The old parliament building in Canberra was set on fire by protesters

“While everyone was there and went to push the officers back into the building where they were walking, it then got out of control.”

Original activist Albert Hartnett, who has a long association with the Aboriginal tent embassy, ​​also said it appeared the pepper spray had exacerbated the flames.

The fire-damaged entrance to the Old Parliament House after a protest.

The fire-damaged entrance to the Old Parliament House after a protest.Credit:Alex Ellinghausen

Police confirmed that pepper spray was used, but said it was not aimed at the fire and that the product they were using was water-based and did not contain an accelerator.

Witness Cameron Duschka, who was not involved in the protest, said he was walking past the Old Parliament House when he noticed the cluster of protesters.

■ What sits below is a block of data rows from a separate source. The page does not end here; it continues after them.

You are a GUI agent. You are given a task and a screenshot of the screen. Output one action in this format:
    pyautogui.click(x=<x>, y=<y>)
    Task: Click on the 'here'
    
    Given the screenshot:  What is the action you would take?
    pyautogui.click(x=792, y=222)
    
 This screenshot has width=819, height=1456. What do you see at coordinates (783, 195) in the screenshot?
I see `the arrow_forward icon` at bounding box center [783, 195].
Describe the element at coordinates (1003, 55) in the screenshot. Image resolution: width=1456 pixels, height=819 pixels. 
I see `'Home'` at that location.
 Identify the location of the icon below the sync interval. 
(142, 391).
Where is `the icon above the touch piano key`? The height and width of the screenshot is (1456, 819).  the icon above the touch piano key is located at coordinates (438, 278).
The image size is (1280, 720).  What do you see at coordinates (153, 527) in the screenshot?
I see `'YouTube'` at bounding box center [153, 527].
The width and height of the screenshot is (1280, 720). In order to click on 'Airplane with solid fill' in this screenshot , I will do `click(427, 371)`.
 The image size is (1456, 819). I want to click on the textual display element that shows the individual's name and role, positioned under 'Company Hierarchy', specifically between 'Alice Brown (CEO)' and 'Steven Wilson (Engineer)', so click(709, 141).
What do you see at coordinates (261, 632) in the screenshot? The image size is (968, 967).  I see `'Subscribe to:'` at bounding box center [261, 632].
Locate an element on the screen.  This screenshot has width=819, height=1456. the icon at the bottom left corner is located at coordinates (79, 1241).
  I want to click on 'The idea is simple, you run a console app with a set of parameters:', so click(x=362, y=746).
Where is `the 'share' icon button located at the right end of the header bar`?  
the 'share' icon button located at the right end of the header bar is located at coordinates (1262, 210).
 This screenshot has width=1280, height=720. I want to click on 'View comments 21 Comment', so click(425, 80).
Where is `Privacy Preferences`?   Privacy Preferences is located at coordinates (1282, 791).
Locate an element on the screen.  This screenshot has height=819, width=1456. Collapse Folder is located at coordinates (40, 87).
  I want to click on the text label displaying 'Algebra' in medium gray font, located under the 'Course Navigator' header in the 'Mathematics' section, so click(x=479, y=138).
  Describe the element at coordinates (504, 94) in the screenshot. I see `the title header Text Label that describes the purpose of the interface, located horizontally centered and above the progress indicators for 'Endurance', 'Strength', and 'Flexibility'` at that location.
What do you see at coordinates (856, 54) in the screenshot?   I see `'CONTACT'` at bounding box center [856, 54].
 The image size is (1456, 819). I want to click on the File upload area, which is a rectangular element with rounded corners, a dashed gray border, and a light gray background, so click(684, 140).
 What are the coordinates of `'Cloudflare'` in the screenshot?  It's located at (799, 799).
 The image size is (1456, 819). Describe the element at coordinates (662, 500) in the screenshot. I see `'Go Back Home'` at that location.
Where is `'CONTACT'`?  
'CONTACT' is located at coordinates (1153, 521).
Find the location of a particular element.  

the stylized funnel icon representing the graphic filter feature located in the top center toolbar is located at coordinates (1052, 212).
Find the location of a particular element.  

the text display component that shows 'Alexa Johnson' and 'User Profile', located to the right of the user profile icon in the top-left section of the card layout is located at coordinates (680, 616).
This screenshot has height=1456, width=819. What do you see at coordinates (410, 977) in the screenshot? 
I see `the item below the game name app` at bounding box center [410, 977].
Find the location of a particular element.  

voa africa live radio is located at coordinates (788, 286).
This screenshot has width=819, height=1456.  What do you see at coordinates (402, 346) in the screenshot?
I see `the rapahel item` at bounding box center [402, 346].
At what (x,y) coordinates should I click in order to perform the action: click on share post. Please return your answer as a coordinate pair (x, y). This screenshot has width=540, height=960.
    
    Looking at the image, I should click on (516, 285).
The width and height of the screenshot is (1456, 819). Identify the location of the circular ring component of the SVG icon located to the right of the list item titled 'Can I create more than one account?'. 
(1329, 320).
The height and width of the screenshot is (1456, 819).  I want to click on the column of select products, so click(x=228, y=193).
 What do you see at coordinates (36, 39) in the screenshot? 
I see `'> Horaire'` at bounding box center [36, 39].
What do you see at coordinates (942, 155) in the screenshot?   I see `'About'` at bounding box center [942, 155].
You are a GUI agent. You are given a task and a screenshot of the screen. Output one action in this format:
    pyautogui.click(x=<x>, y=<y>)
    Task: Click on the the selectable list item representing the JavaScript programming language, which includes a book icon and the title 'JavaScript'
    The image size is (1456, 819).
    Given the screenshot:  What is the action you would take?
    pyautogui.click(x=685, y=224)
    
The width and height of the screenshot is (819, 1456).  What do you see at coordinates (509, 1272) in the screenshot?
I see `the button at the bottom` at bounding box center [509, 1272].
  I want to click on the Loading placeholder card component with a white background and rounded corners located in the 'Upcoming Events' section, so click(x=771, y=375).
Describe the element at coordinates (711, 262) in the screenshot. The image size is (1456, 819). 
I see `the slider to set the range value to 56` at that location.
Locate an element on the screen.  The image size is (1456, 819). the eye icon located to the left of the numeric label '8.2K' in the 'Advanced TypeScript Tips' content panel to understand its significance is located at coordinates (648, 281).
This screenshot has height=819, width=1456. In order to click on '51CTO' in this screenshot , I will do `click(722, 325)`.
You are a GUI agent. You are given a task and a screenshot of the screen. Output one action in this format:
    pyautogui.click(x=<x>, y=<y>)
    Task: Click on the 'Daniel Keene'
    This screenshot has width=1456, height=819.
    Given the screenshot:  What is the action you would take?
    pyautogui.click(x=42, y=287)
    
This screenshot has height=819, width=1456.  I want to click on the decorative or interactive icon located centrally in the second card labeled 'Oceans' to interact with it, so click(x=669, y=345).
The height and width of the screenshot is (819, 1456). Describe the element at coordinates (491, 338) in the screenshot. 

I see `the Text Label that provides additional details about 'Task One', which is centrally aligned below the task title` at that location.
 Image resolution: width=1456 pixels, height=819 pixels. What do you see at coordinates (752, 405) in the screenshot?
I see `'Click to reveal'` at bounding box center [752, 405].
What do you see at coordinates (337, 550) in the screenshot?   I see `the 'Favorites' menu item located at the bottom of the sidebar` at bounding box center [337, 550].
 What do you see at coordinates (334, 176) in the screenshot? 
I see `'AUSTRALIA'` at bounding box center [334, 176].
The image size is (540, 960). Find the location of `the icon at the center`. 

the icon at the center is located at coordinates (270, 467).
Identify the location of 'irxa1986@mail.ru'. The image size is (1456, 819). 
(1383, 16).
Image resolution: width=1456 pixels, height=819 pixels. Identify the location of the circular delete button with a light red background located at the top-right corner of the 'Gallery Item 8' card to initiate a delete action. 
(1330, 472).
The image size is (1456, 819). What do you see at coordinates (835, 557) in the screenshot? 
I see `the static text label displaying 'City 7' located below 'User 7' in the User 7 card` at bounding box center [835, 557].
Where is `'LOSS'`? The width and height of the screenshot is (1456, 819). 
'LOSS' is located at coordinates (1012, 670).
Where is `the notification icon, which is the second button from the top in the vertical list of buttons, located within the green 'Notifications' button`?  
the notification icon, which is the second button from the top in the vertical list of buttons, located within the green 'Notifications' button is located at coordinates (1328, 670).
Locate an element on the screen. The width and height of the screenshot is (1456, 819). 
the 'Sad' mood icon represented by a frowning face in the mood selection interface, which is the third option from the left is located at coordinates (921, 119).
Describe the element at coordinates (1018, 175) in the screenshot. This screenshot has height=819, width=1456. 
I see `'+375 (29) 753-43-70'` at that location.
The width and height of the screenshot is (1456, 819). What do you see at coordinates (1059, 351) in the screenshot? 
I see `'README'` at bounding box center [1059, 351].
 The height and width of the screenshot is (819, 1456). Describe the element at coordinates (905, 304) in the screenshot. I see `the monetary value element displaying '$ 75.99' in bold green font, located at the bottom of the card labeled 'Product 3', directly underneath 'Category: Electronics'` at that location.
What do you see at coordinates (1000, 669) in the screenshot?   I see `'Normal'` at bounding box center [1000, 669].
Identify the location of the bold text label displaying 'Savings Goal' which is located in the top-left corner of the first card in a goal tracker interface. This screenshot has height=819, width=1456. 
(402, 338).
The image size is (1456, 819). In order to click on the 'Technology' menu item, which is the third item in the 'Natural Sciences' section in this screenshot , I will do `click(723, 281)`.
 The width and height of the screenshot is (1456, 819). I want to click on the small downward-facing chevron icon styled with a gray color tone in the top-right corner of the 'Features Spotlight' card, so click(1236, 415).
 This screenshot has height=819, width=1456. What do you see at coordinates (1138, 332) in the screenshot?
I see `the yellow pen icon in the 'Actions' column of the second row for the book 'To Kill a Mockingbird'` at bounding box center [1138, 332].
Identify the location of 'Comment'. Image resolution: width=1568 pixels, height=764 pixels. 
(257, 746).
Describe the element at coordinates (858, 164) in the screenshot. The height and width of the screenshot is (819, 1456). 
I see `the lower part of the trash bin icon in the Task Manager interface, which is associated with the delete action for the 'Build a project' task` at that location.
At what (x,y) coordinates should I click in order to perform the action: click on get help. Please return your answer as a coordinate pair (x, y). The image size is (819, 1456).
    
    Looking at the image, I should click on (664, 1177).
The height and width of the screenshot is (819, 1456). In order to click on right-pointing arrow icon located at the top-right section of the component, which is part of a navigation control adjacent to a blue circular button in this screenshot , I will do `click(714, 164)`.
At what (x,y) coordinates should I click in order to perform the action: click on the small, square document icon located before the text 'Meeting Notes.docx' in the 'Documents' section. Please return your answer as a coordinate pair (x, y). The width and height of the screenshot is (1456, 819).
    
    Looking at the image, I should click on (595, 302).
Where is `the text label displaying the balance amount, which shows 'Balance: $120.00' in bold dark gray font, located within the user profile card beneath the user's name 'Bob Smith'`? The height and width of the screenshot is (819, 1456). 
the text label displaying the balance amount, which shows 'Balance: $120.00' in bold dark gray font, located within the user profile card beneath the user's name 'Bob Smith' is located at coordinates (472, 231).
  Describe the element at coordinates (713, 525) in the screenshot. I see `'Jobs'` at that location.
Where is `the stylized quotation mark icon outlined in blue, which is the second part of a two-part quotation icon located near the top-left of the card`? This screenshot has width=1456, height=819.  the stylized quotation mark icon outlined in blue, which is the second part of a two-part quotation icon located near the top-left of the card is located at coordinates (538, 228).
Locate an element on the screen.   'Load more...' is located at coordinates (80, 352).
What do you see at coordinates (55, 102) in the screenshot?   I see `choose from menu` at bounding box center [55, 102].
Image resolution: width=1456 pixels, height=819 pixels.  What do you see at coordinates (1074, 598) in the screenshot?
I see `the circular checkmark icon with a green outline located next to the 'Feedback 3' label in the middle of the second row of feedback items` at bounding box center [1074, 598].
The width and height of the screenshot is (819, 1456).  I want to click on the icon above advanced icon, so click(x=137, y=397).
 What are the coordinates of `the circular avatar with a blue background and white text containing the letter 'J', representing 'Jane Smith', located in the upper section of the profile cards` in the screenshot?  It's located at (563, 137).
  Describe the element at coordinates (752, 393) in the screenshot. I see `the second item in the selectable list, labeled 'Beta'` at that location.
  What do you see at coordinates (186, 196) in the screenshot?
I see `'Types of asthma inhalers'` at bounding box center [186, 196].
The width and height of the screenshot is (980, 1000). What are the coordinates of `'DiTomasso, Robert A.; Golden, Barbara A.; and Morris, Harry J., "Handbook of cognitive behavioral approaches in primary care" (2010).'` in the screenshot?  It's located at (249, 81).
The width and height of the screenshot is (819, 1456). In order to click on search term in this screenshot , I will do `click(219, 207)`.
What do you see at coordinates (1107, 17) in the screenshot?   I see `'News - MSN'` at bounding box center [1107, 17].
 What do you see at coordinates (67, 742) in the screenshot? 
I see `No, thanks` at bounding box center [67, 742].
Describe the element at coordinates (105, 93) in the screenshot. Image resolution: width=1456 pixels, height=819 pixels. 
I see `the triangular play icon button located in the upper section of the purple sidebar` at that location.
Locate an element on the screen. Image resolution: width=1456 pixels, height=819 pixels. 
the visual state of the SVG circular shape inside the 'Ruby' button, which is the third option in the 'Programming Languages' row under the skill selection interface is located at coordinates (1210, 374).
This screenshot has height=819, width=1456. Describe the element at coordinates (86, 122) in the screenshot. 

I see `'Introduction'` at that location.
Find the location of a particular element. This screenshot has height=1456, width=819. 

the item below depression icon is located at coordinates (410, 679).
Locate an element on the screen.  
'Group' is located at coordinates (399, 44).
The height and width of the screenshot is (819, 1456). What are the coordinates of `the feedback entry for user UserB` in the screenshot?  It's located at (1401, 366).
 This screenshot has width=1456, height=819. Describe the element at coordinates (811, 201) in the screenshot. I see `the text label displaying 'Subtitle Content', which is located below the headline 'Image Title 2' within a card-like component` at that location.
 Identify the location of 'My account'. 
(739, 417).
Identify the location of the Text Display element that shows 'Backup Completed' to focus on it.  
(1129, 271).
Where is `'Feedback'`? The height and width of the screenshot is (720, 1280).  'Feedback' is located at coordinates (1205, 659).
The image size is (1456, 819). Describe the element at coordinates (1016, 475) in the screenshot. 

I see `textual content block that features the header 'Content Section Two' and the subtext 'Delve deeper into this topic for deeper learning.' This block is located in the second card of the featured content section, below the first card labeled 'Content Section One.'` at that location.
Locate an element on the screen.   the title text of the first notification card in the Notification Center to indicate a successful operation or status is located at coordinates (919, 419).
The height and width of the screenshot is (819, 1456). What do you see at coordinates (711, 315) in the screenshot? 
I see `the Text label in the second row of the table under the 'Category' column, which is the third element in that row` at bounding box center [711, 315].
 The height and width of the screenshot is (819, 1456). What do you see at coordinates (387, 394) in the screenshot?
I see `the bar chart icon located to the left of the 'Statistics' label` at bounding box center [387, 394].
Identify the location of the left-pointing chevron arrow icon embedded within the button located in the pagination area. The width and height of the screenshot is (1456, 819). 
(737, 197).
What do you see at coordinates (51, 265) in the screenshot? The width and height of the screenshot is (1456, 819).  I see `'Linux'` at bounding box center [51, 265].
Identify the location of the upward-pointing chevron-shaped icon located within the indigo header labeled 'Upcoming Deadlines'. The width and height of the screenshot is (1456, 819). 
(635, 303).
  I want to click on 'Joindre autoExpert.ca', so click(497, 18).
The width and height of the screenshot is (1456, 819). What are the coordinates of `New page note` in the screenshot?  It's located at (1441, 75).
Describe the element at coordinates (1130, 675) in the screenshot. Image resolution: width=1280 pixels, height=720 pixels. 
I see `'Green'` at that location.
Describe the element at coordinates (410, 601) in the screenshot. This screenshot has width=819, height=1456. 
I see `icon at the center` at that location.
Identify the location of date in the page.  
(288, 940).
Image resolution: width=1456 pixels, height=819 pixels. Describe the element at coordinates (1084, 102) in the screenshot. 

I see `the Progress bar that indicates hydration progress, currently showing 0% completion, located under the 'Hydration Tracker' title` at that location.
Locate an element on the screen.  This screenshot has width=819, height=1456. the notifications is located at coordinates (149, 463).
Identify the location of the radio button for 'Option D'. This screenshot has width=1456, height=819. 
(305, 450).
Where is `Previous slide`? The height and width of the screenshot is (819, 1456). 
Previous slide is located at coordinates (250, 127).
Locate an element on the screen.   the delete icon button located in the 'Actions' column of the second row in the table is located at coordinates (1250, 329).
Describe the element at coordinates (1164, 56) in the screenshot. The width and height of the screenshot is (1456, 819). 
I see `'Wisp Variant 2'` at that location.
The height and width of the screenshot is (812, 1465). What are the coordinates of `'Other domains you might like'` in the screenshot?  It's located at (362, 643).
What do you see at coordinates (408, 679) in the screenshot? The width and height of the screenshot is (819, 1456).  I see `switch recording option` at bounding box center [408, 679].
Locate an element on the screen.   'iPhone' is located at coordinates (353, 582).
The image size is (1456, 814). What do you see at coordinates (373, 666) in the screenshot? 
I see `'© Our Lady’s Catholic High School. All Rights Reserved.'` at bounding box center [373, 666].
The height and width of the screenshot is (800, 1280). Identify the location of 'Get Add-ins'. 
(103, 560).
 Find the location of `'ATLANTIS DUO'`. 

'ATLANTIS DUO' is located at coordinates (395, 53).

He saw a small fire and police arrive to remove the protesters.

“I saw a small fire, I guess it looks like a ceremony or something, so in the end it kind of went up in flames, the whole front door,” he said.

The fire caused significant damage to the old doors, the portico and the building's facade.

The fire caused significant damage to the old doors, the porch and the facade of the building.Credit:Alex Ellinghausen

“There was a lot of arguing, shouting. I do not remember if the police came before the fire or after, but I think they came to move them on, they [police] was forced back into the building, and not long after, the fire broke out. ”

Sir. Hartnett said the fire damage was not the fault of the Aboriginal tent embassy.

“We will be blamed, they will put all this on the Aboriginal tent embassy and everyone who is there and I am here to put off those concerns,” he said.

“All we are doing here is creating a space for action where we are taking these actions to the front doors of this House of Parliament. Our goal is to get through those doors and ensure that we create the foundation for our own sovereign governments.

Smoke waves from the front of the old parliament building Thursday morning.

Smoke waves from the front of the old parliament building Thursday morning.Credit:Nine news

“It will always be a goal for us as sovereign nations to deal with a lot of the inconveniences and injustices that we suffer.”

January marks the 50th anniversary of the tent embassy.

Sir. Morton said he had been assured by the Old Parliament House board that management was fully prepared for the protests and accepted advice from security agencies.

“It is the government’s expectation that all illegal activity should be dealt with by the police and the courts to the fullest extent possible,” he said.

»No system of government is perfect. In our democracy, freedom exists [undertake a] peaceful protest is one that we can and should celebrate.

“Today’s actions in the old parliament building were not peaceful. The resulting damage undermines the message that peaceful protesters are seeking to deliver.”

A spokeswoman for the Old Parliament House said the fire caused significant damage to the old doors, porch and facade of the building.

Museum of Australian Democracy director Daryl Karp said it was not possible at this time to estimate the economic value of the damage, but from a hereditary perspective it was unmanageable.

The museum remains closed until the damage is repaired.

Protesters have been occupying the stairs to the Old Parliament House for weeks and include a number of well-known “freedom movement” influencers who oppose vaccine mandates and lockdowns, and who have spoken at major rallies in recent months in Melbourne and Sydney.

Some of the protesters also claim to be sovereign citizens – a movement of people who believe that federal and state governments are invalid and therefore do not have to pay taxes or obey the instructions of the police or the courts.

Protesters this week shared photos of a “violation letter” posted on the door of the building earlier in the week, similar to those posted by protesters at Government House in Melbourne in recent weeks.

Victoria Police Chief Shane Patton last year expressed concern over the rise of sovereign citizens protesting against COVID-19 restrictions during Melbourne’s second shutdown.

The old parliament building protest has been promoted on social media with the hashtag #takebackoldparliament by individuals and groups who also promoted misinformation about vaccines and shutdowns in remote communities in northern territory last month, which was criticized by Aboriginal leaders.

Deputy Prime Minister Barnaby Joyce called the actions “an absolute disgrace”.

Former Nationals leader Michael McCormack said there should be “quick and serious” consequences for those responsible.